Terminou ontem a audição a António Manuel Paulo. Segundo o seu defensor, o ex-director do Conselho Nacional de Carregadores, se não obedecesse a princípios éticos e morais, ter-se-ia apoderado do dinheiro que quisesse, de tão desorganizado que era o CNC
Em guisa de conclusão, a nota a reter do último dia de audição ao ex-director do Conselho Nacional de Carregadores é que aquele instituto adstrito ao Ministério dos Transportes era um autêntico “bebedouro” de dinheiros públicos em benefício das diferentes equipas que foram passando pela sua liderança.
Na perspectiva da equipa que defende António Paulo, o gestor, quando enviado por Augusto Tomás, foi com a pespectiva de “colocar alguma ordem no CNC”, onde reinava a desordem perpetrada pela então liderança e funcionários que se serviam dos dinheiros em benefício pessoal, em vez de os encaminhar para o verdadeiro dono através da Conta Única do Tesouro.
Perante esta alusão, o juiz presidente do caso, Joel Leonardo, questionou o advogado, solicitando que “explicasse melhor” o que pretendia dizer, ao que este atendeu.
Segundo o causídico, António Paulo foi travado apenas pelos “seus próprios princípios”, porque o Conselho Nacional de Carregadores, à sua chegada, era uma instituição “completamente desorganizada”, e o director-geral, nas vestes e funções que eram seu apanágio, se quisesse, poderia ter-se apossado dos “dinheiros” a seu bel-prazer. “Vossa excelência está a querer dizer que no CNC tirar era a regra e não tirar a excepção?”, questionou o juiz presidente da causa, Joel Leonardo, que recebeu uma espécie de resposta “tipo nada”, tácita, pois o questionado reiterou a “desorganização” que reinava.
Nesta perspectiva, apresentase então uma instituição, que, apesar de arrecadar em média 38 milhões de Dólares/ano, era completamente vulnerável e onde se praticavam actos como “passar cheques em branco, pagamentos indevidos, viagens e bolsas de estudos fora do escopo da instituição” e uma contabilidade desorganizada e que não cumpria o mínimo de requisitos exigíveis na gestão da coisa pública.
Sintetizando, Augusto Tomás e defesa tentaram deixar claro que o antigo ministro não podia e nem devia interferir na vida diária do CNC. A antiga directora adjunta para a Administração e Finanças, Isabel Bragança, deixou transparecer que apenas “cumpria ordens” e que a sua opinião não era tida e nem achada, enquanto agora, António Paulo (antigo director geral) deixa a entender que terá sido traído pelos seus mais directos colaboradores.
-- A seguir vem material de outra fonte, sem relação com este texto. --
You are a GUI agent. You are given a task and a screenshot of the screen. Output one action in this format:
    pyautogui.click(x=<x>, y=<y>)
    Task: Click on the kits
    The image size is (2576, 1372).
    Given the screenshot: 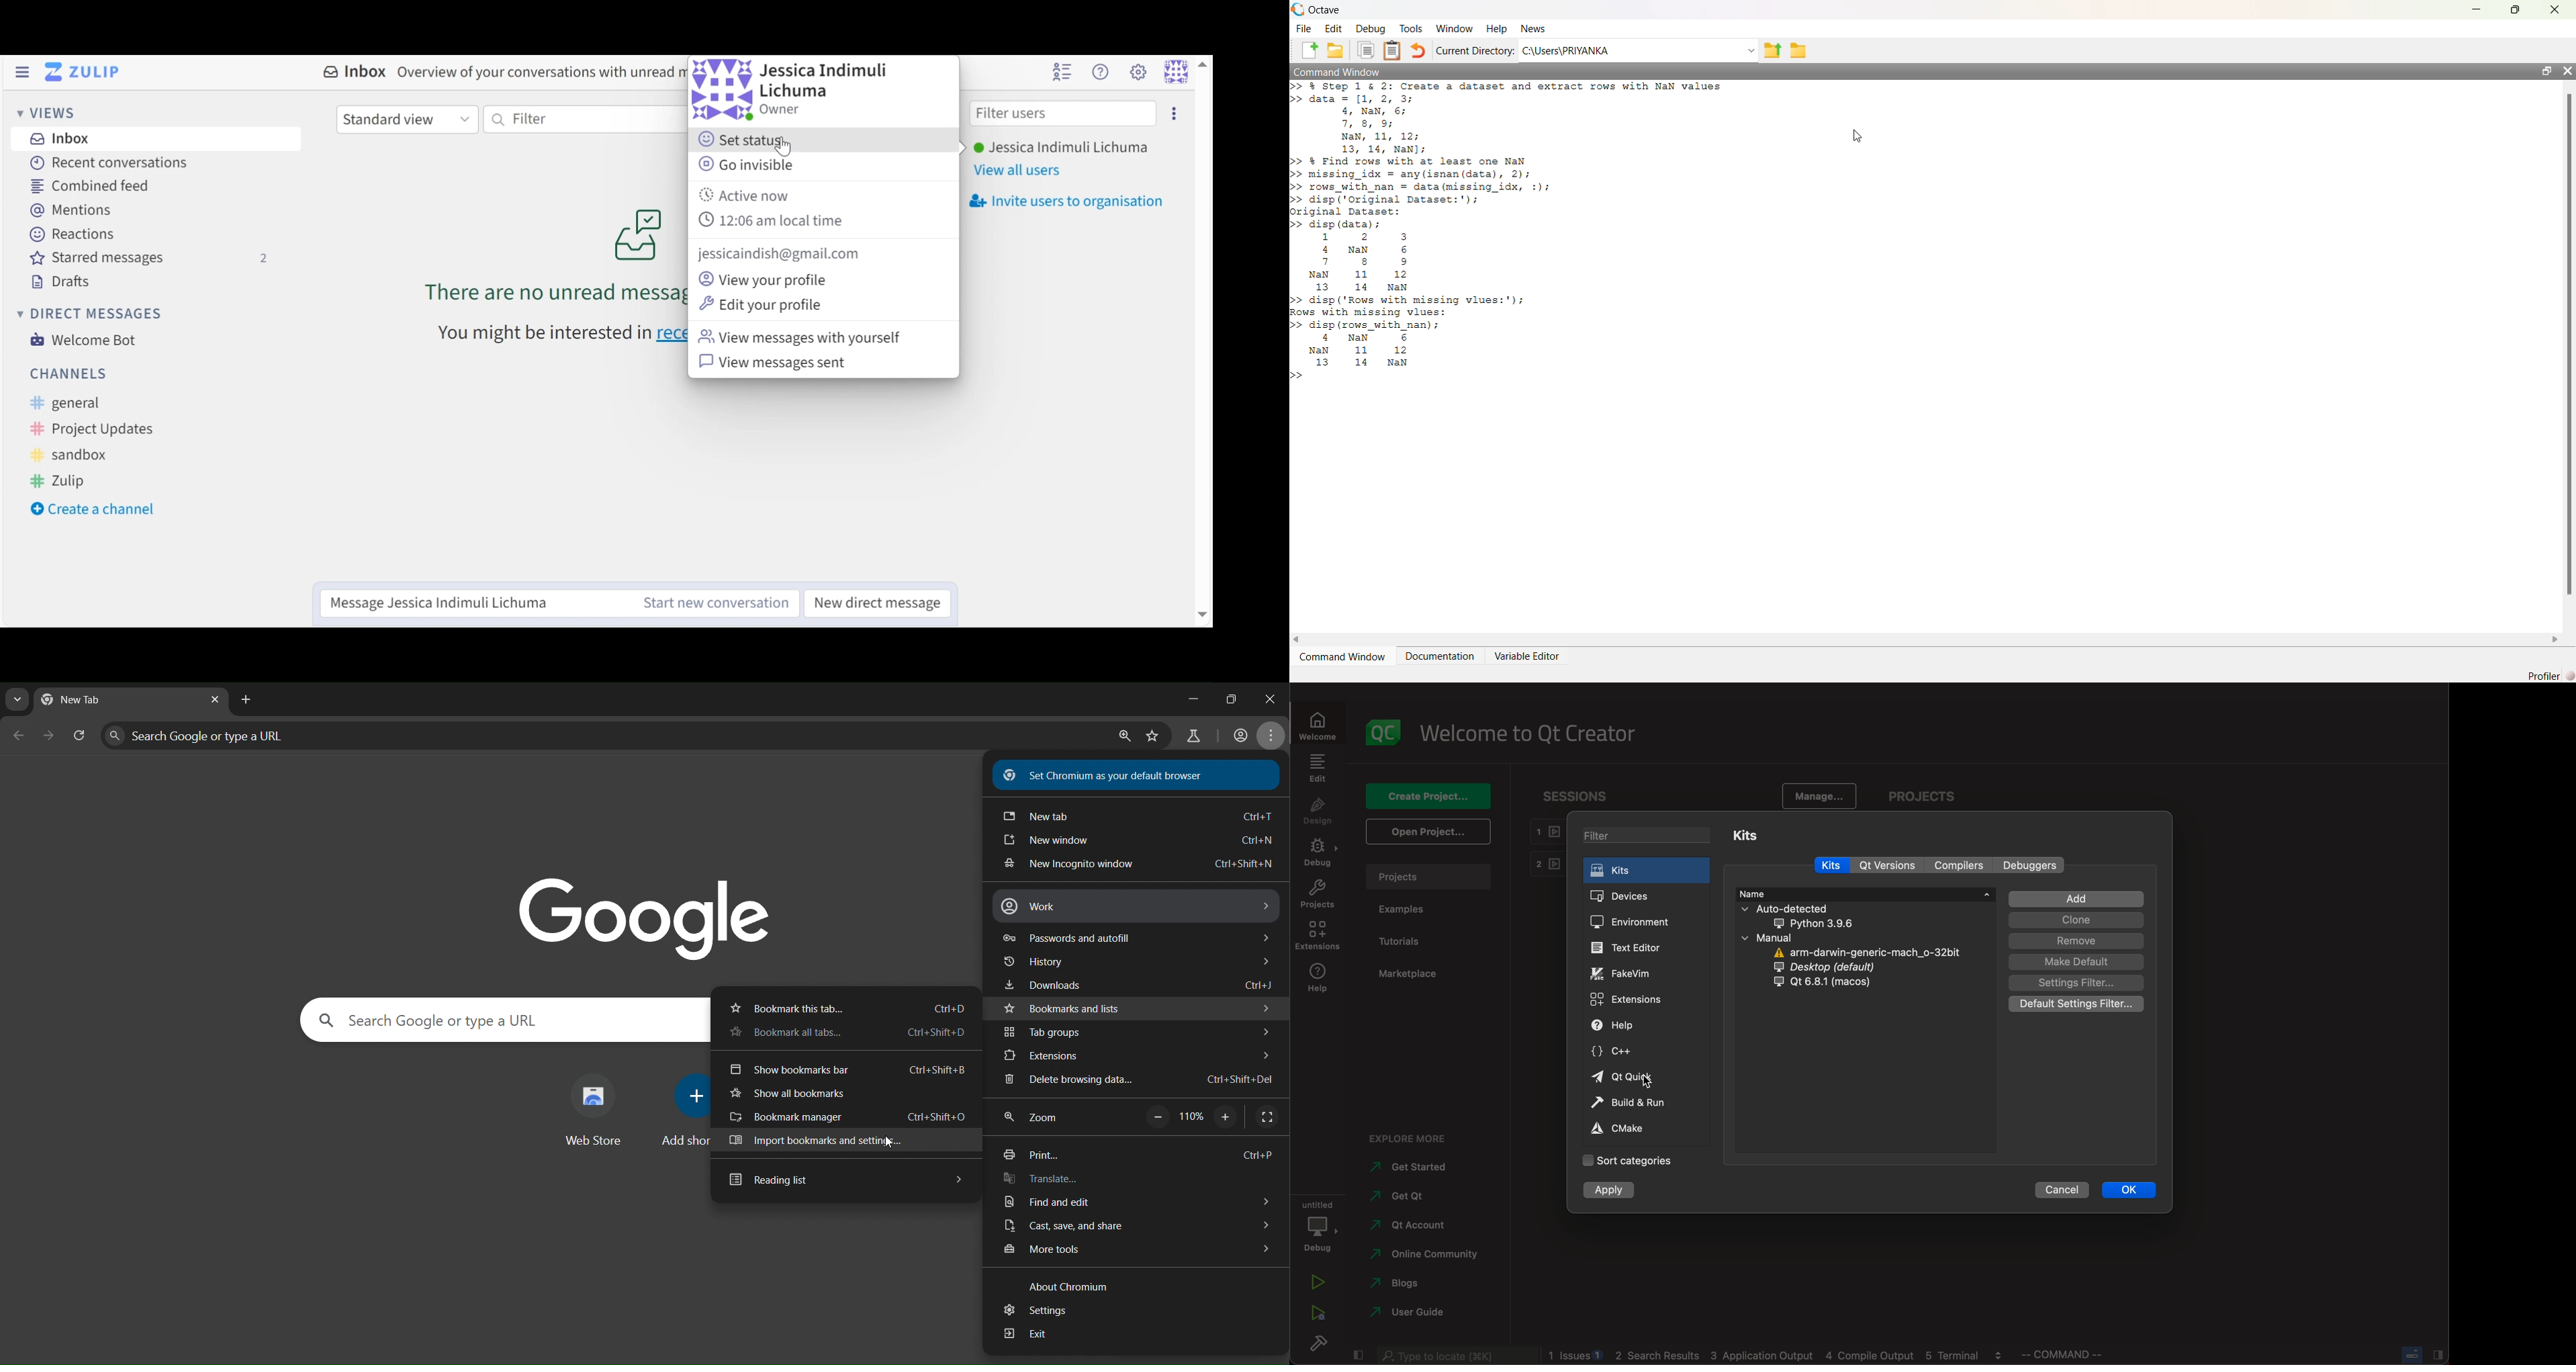 What is the action you would take?
    pyautogui.click(x=1746, y=836)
Só assim se entende que “tenham tomado a iniciativa de depositar dinheiros nas suas contas sem o seu conhecimento e consentimento” e que a sua condição de saúde, que o obrigou a repetidas ausências prolongadas para o estrangeiro e outras ainda em missão de serviço, foram factores que contribuíram imenso para chegar ao estágio a que se chegou na sua efémera passagem pela gestão do CNC. Concluídos 3 dos quatro depoimentos dos co-réus, a expectativa passou a ser em torno do que mais poderão acrescentar Rui Moita, que ontem só teve tempo de responder a questões sobre sua identidade, e Eurico Alexandre Pereira da Silva, ex-director adjunto para a Administração e Finanças.
Um imbróglio chamado “caso CNC”
O caso CNC começou a ser julgado pelo Tribunal Supremo a 31 de Maio do ano corrente, envolvendo o antigo ministro dos Transportes, Augusto Tomás, que é acusado de seis crimes, nomeadamente um de peculato na forma continuada, outro de violação das normas de execução do plano e orçamento na forma continuada, abuso de poder na forma continuada, além de dois de participação económica em negócio.
O antigo ministro é ainda acusado de branqueamento de capitais. Augusto Tomás está detido no Hospital Prisão de São Paulo desde o dia 21 de Setembro de 2018, depois do interrogatório na Procuradoria Geral da República.
No mesmo processo-crime, com o nº02/19, estão Isabel Cristina Gustavo Ferreira de Ceita Bragança e Rui Manuel Moita, ex-directores-gerais adjuntos para as Finanças e para a Área Técnica do Conselho Nacional de Carregadores (CNC), respectivamente. São igualmente arguidos Manuel António Paulo, então director- geral, e Eurico Alexandre Pereira da Silva, ex-director adjunto para a Administração e Finanças. Depois dos réus, espera-se por uma “procissão” de depoimentos de testemunhas e declarantes, até agora cerca de meia centena, a não ser que o tribunal decida prescindir de alguns deles.